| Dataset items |
== == ==

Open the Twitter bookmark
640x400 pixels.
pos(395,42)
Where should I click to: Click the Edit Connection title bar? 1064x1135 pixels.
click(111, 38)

== == ==

| Stated problem |
Update the data by replacing "title bar" with "header" and leave everything else unchanged.

| Response |
Open the Twitter bookmark
640x400 pixels.
pos(395,42)
Where should I click to: Click the Edit Connection header? 1064x1135 pixels.
click(111, 38)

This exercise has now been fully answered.